▶ SHORT TASK
Copy out the listing below without any changes, starting with the line that contains "Click the SQL03 endpoint name" and going on through the line that contains "pos(454,76)".

▶ MATERIAL PROVIDED

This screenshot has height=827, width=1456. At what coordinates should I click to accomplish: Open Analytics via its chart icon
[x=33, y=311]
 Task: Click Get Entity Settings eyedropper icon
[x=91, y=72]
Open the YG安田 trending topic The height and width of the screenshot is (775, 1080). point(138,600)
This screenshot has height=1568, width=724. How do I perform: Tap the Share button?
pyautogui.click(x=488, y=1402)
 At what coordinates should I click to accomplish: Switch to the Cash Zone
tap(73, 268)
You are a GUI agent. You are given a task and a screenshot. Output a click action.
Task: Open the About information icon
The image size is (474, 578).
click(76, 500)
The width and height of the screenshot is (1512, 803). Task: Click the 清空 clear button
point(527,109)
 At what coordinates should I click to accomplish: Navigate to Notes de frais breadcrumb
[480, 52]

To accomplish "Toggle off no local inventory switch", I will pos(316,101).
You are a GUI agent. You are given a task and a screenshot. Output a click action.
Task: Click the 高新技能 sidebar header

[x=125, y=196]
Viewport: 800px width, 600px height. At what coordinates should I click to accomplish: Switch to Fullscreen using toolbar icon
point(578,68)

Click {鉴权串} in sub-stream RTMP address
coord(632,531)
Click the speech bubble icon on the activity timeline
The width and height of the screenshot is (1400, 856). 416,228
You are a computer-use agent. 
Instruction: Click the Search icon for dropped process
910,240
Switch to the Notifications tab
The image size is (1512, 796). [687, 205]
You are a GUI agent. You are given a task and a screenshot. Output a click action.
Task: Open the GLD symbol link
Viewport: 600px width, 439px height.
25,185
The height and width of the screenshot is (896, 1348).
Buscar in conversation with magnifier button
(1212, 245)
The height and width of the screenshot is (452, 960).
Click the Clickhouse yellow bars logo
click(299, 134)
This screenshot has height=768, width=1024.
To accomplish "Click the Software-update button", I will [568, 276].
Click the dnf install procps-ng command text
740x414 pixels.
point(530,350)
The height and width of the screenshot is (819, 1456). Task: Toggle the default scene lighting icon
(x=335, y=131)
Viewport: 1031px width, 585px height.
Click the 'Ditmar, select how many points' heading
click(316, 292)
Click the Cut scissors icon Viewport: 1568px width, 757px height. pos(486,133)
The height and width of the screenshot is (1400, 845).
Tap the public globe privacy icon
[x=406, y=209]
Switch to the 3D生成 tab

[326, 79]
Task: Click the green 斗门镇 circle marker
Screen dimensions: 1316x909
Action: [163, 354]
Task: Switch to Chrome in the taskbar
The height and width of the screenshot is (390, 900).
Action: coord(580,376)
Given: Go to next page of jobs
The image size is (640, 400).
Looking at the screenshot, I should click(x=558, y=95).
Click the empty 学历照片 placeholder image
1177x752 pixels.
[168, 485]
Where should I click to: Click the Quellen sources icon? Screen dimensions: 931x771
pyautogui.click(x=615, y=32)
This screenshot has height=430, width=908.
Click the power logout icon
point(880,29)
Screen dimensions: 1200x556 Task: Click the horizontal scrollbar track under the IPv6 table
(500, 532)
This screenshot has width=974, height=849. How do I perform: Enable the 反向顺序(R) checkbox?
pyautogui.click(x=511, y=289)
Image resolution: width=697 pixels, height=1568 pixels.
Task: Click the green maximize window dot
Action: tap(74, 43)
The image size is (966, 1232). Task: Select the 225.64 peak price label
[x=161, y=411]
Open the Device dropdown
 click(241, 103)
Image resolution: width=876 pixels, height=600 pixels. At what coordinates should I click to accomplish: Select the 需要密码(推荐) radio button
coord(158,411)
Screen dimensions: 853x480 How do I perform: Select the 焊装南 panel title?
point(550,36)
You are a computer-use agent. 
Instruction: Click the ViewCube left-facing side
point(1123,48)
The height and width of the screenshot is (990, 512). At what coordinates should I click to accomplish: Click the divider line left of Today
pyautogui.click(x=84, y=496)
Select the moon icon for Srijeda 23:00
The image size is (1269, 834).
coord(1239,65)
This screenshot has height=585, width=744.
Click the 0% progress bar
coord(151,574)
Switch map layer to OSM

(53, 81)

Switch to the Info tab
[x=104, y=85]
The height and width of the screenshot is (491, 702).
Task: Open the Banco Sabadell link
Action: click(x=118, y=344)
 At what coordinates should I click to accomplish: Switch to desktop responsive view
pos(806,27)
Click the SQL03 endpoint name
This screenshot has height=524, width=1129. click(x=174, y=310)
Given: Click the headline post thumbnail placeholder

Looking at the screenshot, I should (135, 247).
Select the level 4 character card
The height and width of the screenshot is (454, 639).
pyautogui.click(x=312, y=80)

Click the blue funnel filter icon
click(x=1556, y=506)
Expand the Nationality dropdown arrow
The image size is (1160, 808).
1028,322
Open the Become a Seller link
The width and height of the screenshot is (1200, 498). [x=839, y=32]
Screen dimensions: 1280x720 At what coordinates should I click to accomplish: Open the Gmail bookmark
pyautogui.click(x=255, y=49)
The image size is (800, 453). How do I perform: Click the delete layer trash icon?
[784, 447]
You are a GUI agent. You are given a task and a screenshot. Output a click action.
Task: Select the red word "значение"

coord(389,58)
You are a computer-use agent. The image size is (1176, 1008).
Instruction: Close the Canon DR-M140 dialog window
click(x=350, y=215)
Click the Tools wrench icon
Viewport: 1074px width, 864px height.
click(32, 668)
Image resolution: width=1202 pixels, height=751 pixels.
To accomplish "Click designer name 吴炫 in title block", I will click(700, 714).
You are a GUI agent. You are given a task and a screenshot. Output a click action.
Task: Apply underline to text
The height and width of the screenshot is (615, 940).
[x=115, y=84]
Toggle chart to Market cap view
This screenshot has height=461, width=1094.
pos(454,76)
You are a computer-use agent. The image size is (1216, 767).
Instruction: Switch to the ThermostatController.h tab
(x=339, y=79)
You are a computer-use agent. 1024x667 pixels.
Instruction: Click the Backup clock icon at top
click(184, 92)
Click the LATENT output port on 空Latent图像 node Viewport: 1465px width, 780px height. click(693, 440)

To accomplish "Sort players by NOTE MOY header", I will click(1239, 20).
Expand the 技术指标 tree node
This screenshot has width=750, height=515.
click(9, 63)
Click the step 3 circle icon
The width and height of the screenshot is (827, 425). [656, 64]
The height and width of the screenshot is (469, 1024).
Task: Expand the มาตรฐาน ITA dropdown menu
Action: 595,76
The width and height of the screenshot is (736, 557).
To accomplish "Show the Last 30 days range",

▶ WRITTEN RESPONSE
Click the SQL03 endpoint name
This screenshot has height=524, width=1129. click(x=174, y=310)
Given: Click the headline post thumbnail placeholder

Looking at the screenshot, I should (135, 247).
Select the level 4 character card
The height and width of the screenshot is (454, 639).
pyautogui.click(x=312, y=80)

Click the blue funnel filter icon
click(x=1556, y=506)
Expand the Nationality dropdown arrow
The image size is (1160, 808).
1028,322
Open the Become a Seller link
The width and height of the screenshot is (1200, 498). [x=839, y=32]
Screen dimensions: 1280x720 At what coordinates should I click to accomplish: Open the Gmail bookmark
pyautogui.click(x=255, y=49)
The image size is (800, 453). How do I perform: Click the delete layer trash icon?
[784, 447]
You are a GUI agent. You are given a task and a screenshot. Output a click action.
Task: Select the red word "значение"

coord(389,58)
You are a computer-use agent. The image size is (1176, 1008).
Instruction: Close the Canon DR-M140 dialog window
click(x=350, y=215)
Click the Tools wrench icon
Viewport: 1074px width, 864px height.
click(32, 668)
Image resolution: width=1202 pixels, height=751 pixels.
To accomplish "Click designer name 吴炫 in title block", I will click(700, 714).
You are a GUI agent. You are given a task and a screenshot. Output a click action.
Task: Apply underline to text
The height and width of the screenshot is (615, 940).
[x=115, y=84]
Toggle chart to Market cap view
This screenshot has height=461, width=1094.
pos(454,76)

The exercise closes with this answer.